Jean-Loup Rivière s’est placé dans la ligne de Roland Barthes, y puisant une démarche, un appétit, une liberté. Son travail, ses positions, ses textes obéissent à un même mouvement lucide, précis, étranger aux écoles, aux dogmes, aux idées et aux conceptions toutes faites. Homme de théâtre, homme du théâtre, on ne sait bien comment le nommer. Écrivain, intellectuel, philosophe, universitaire, enseignant, critique, éditeur, dramaturge, théoricien… Chacun de ces termes l’approche sans jamais le définir. Comme une image fugace sur une scène qu’on entrevoit, qui lie quelque élément de la dramaturgie à un autre, mais qui ne se fige pas, ne se saisit pas complètement.
Atypique, il a consacré une grande part de sa vie au théâtre, comme un touche-à-tout étonnamment précis, engagé dans une recherche permanente d’expériences du théâtre, sans le grand « t » qui le fige. Il a passé par l’université, l’École Normale supérieure de Lyon, le Centre Pompidou, La Comédie-Française, France Culture, Libé, P.O.L… Comme dans les lieux d’une constellation intime et collective, celle d’une génération qui prend dans les années 80 le relais des idéologies finissantes et doit s’inventer d’autres mythologies, d’autres liens, d’autres formes… Dans toutes ses fonctions, successives ou simultanées, Jean-Loup Rivière a réfléchi ces formes nouvelles, ce qu’était le théâtre, ce qu’il disait, provoquait, dans la vie, dans la pensée.
Revenons à Barthes un instant. Se situer après lui, avec lui, c’est assez logiquement être aux côtés des revues. Si l’un a majoritairement publié dans ce cadre, l’autre n’en a pas été loin, s’y est fortement inscrit. En 1970, il crée, avec le Groupe de recherches théâtrales de Caen, une revue importante pour l’histoire du théâtre et son approche théorique : L’Autre scène. Inutile de gloser la qualité de ce titre, évidente. Il anime la revue de sa création en 1970 jusqu’en 1976.

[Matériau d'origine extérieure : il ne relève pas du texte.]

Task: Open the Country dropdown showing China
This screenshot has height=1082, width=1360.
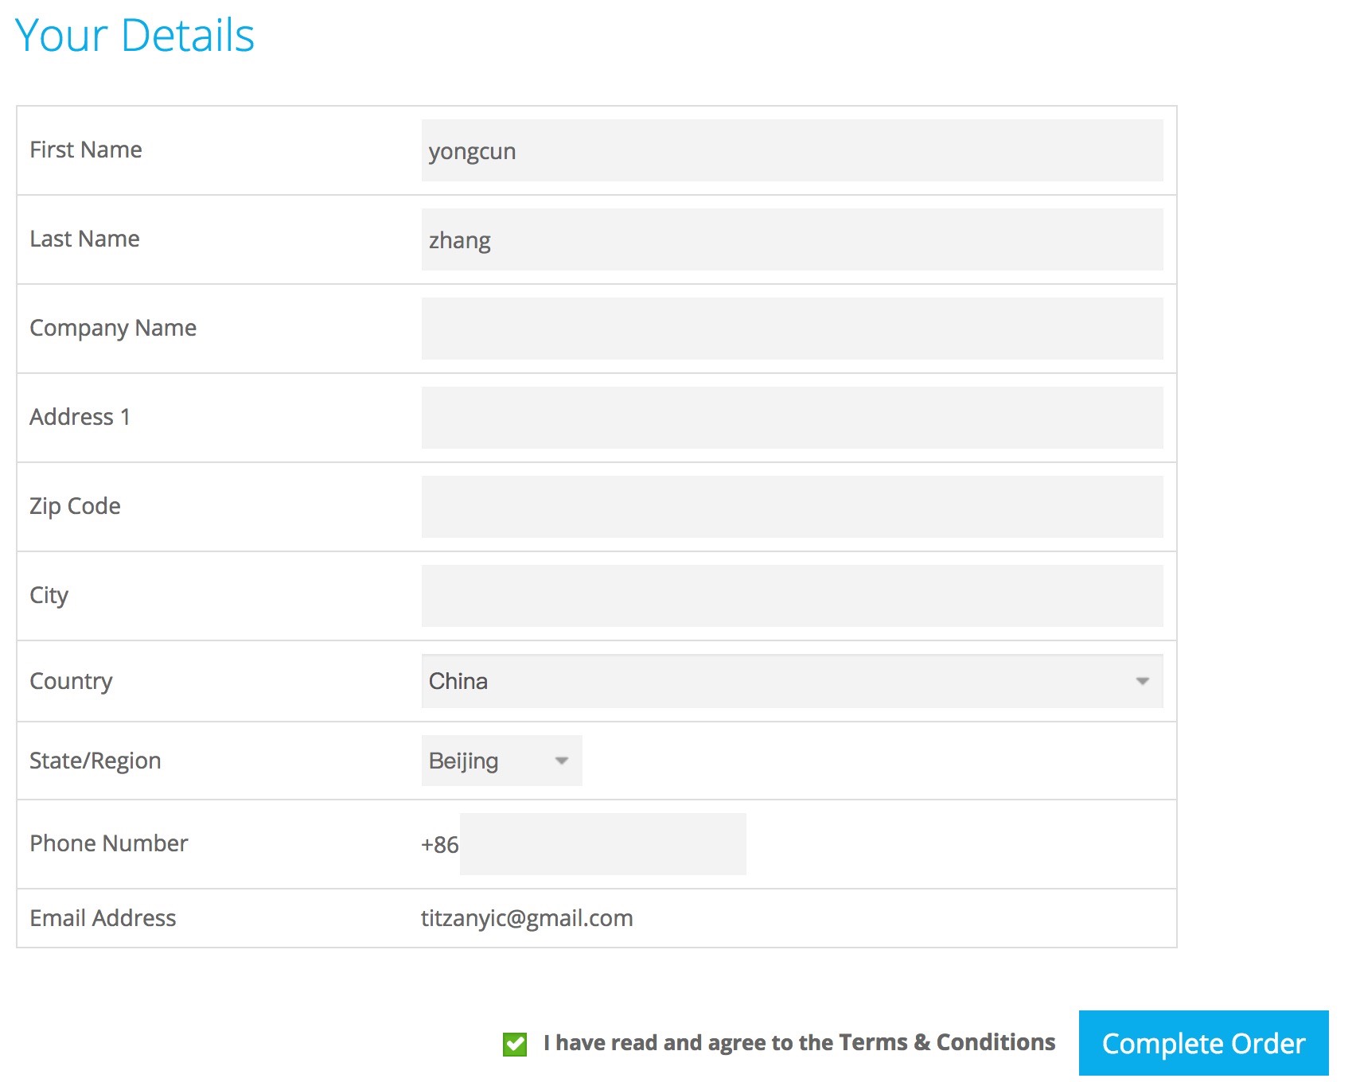Action: coord(791,681)
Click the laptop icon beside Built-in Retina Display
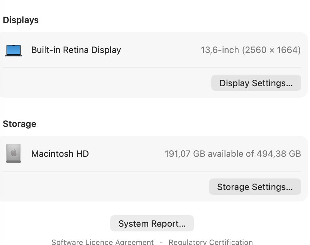 [14, 50]
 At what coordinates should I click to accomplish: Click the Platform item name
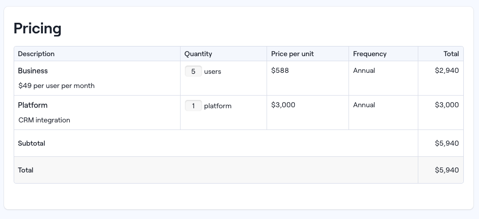33,105
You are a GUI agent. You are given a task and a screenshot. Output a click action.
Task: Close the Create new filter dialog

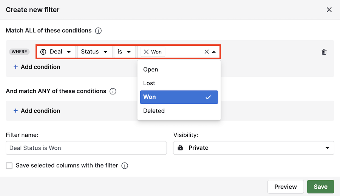coord(329,9)
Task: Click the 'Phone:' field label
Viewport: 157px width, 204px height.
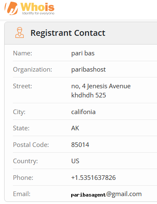Action: 23,178
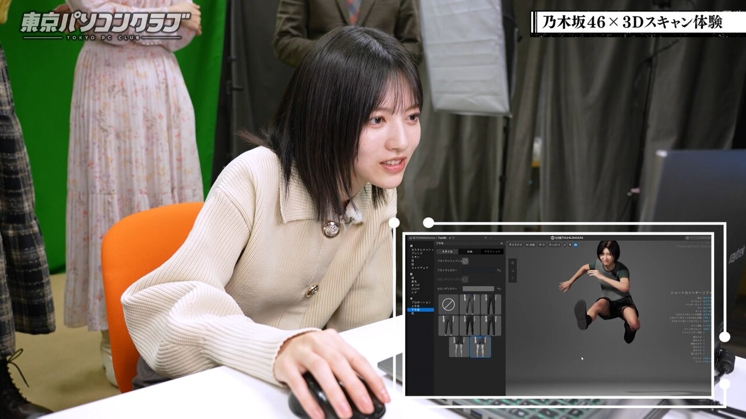
Task: Switch to the スタイル tab
Action: click(x=448, y=251)
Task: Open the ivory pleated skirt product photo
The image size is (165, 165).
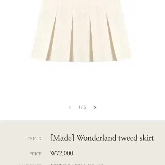Action: [x=81, y=31]
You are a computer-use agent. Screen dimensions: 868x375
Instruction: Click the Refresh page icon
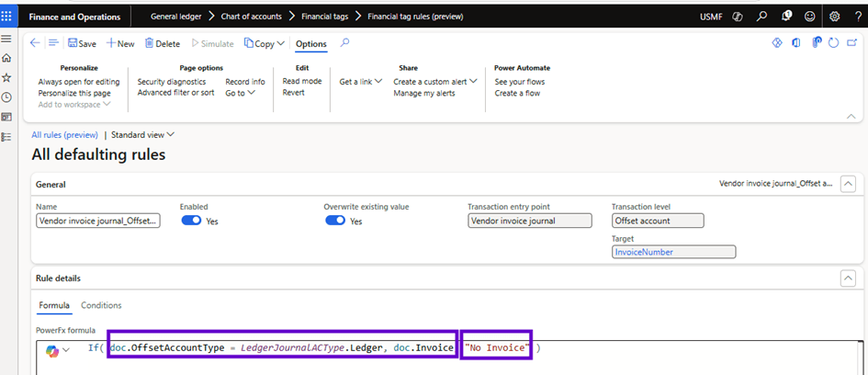pyautogui.click(x=833, y=42)
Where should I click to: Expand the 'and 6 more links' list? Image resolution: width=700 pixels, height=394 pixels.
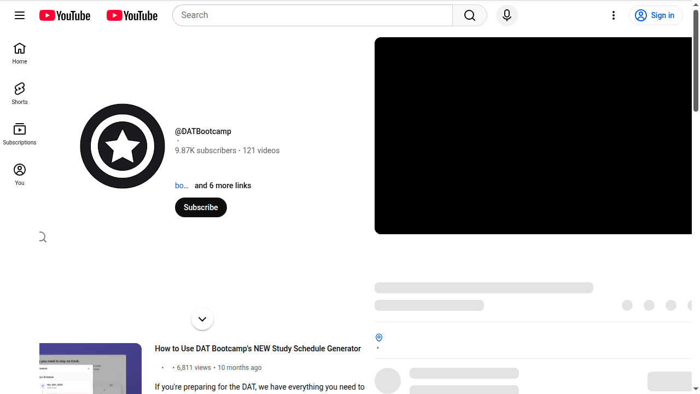click(x=223, y=186)
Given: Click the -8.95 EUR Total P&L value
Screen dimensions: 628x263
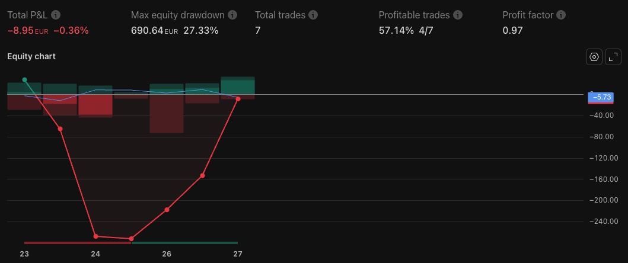Looking at the screenshot, I should (x=27, y=30).
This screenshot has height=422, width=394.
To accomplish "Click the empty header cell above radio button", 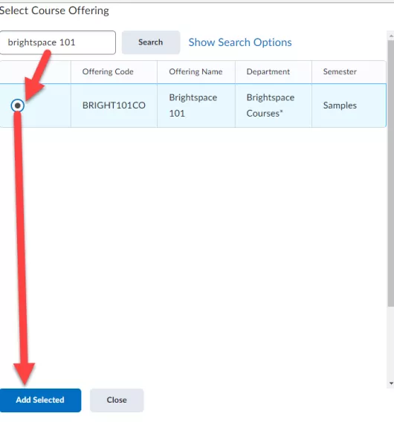I will click(35, 72).
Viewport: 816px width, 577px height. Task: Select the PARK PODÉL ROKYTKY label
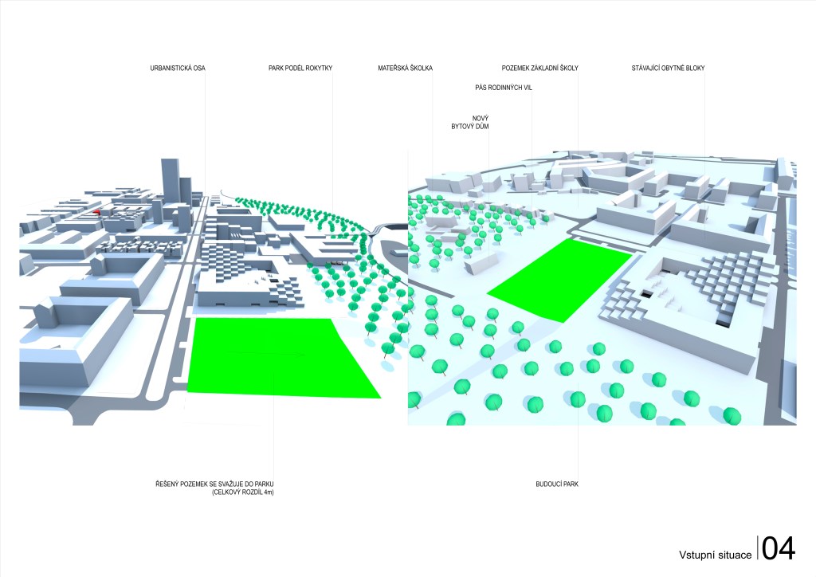tap(300, 69)
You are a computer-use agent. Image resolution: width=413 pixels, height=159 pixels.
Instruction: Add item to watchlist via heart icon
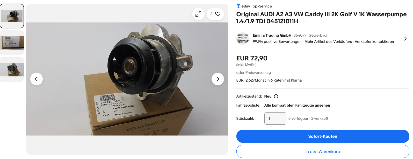point(215,14)
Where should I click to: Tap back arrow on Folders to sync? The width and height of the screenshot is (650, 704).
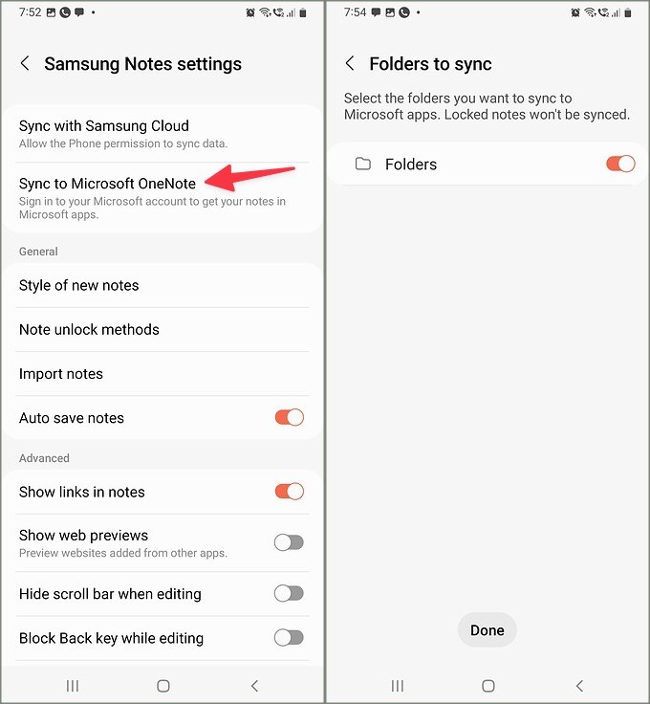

Il sera dans les années 80 rédacteur en chef de deux revues : La Gazette du Français (1983-1986) et Les Cahiers de la Comédie-Française (P.O.L) à partir de 1991 jusqu’en 2001. On le sait, les revues sont très puissamment attachées à l’histoire du théâtre, à son évolution théorique, à ses approches critiques. Elles ont été le lieu de débats et de controverses, de défense, de propositions, de partis pris esthétiques, de circulation d’expériences… Jean-Loup Rivière y tient évidemment sa place, y apporte une touche, un timbre, cette liberté dont on parlait.
Il écrivait dans le n° 17 de La Revue des revues, au moment de la disparition de Théâtre populaire : « Il y a deux sortes de revues : la revue rectrice qui oriente et gouverne, illustre, impose et détermine un mouvement ; la revue fureteuse qui cherche et tente, recueille et va au hasard. La première est une pièce stratégique, la seconde une expérience. La rectrice est une torpille, la fureteuse une bouteille à la mer. » On imagine aisément, où il se situe. Lors de ses obsèques, ce lundi de décembre, sous la coupole du Père Lachaise, Éric Ruf a lu un texte très beau, extrait du Monde en détails (Seuil), sur une installation qui met en scène un rideau de théâtre rouge dupliqué d’une photo de mêmes dimensions qui se reflétent dans un miroir. À partir de cette situation, il envisage sa place dans le monde, sa réalité, la situation même du théâtre. De l’usage de son ombre, de son reflet, de la démultiplication du réel dans l’espace du théâtre. Dans cette polymorphie expérimentale on entend, une fois encore, l’exigence de liberté, la souplesse de la forme, les possibles de l’écriture et de la pensée.